More than 250 colleges and universities have signed on to President Biden’s COVID-19 College Vaccine Challenge. The three-step challenge asks higher education institutions to:
- Engage every student, faculty, and staff member
- Organize the college community
- Deliver vaccine access for all
Simple enough. Given how deeply COVID-19 has impacted colleges and universities, participating in this challenge is a no-brainer. The more students who are vaccinated, the easier it becomes to re-open campus to in-person learning.

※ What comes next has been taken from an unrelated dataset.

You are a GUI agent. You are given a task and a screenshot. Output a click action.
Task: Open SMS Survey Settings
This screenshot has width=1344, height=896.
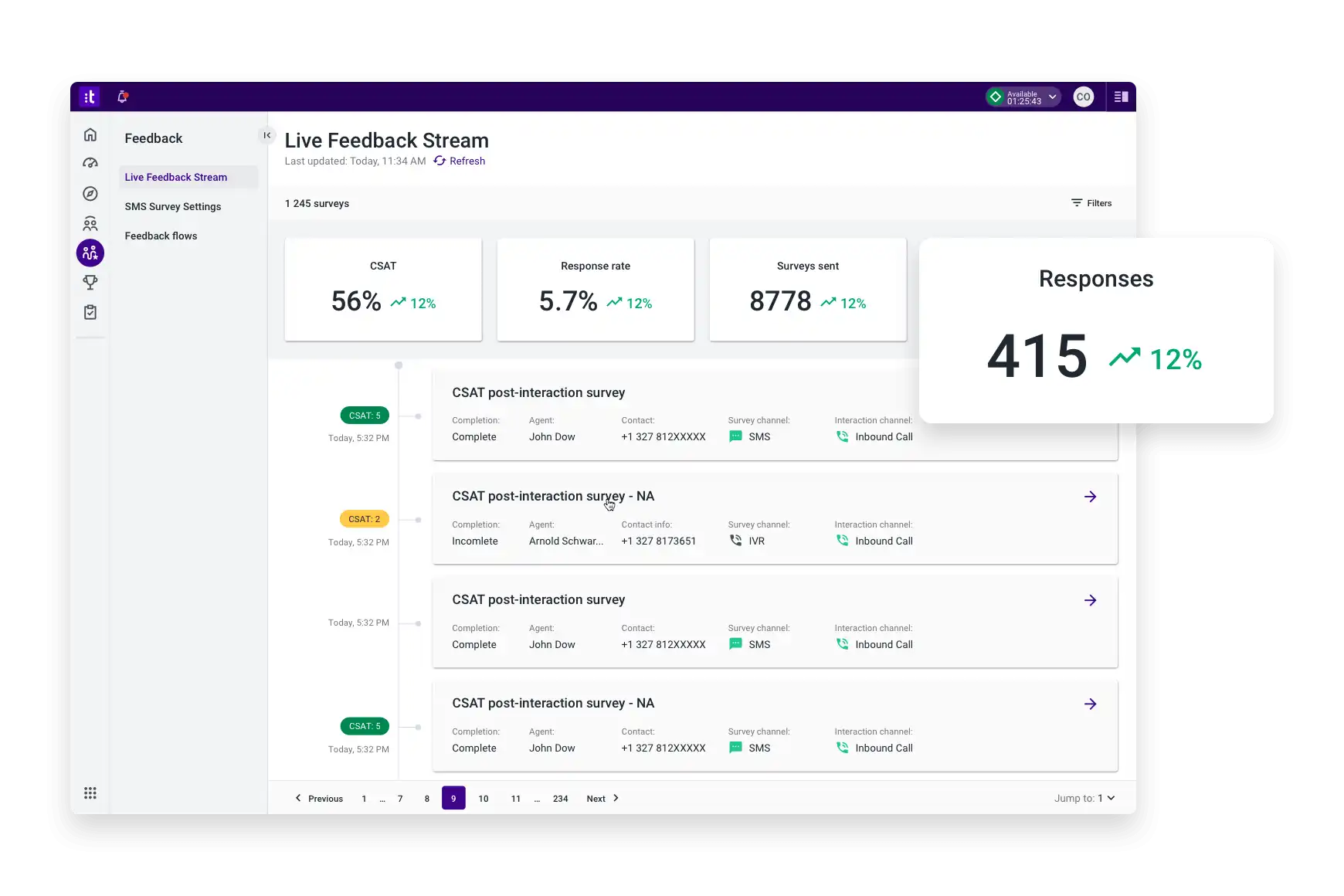pos(173,206)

The Michigan participants to the challenge include all 15 public universities and the following community colleges:
Bay Mills Community College
Glen Oaks Community College
Henry Ford Community College
Kalamazoo Valley Community College
Macomb Community College
Muskegon Community College
Northwestern Michigan College
Saginaw Chippewa Tribal College
So, the point of engaging colleges and universities is to increase the vaccination rate among vaccine-eligible people on campus. Because of the vaccine roll-out strategy, the vaccination rate among young adults is relatively low. As of June 1, about 60% of Washtenaw County residents 16 years of age or older are completely vaccinated. This is about 10% less than the State of Michigan’s goal of vaccinating 70% of Michigan’s eligible residents.
Although students, faculty and staff can receive vaccinations anywhere, it is important to create convenient opportunities to enable them to get the vaccine. In some cases, students without access to health care may not know that they can receive the vaccine free of charge. Since community colleges have direct contact with the population that currently has the lowest vaccination rate, on-campus vaccine clinics make sense.
Health and Fitness Center mailer demonstrates Administration’s COVID-19 recovery priorities
The WCC Administration spent money to create and mail a county-wide advertisement to promote re-enrollment in the Health and Fitness Center. To date, they have not committed to giving the campus community access to vaccines that will prevent them from contracting COVID-19 and also help speed the re-opening of the campus.
Re-opening the Health and Fitness Center to the public: important!
Re-opening the campus and protecting students, faculty and staff from COVID-19: not so much.
One of these actions is highly relevant to and supportive of WCC’s mission, but the other is not. So, where does the Administration promptly commit its time and resources?
Yeah.
Washtenaw County residents should remember that we’ve sunk more than a quarter-billion dollars into WCC in the last five years alone. So, getting the campus re-opened as quickly and safely as possible is critical. It supports the investment we’ve made in the campus and the students who enroll there.
Our priority is not bolstering the revenue-generating potential of a flailing health club. That’s the priority of the WCC Administration, which is following the direction of the WCC Board of Trustees. Washtenaw County’s priority is returning students to campus and enabling them to learn as effectively and safely as possible. And in their preferred learning environment.
At this point, voters should be asking themselves whose interests the WCC Trustees are looking out for?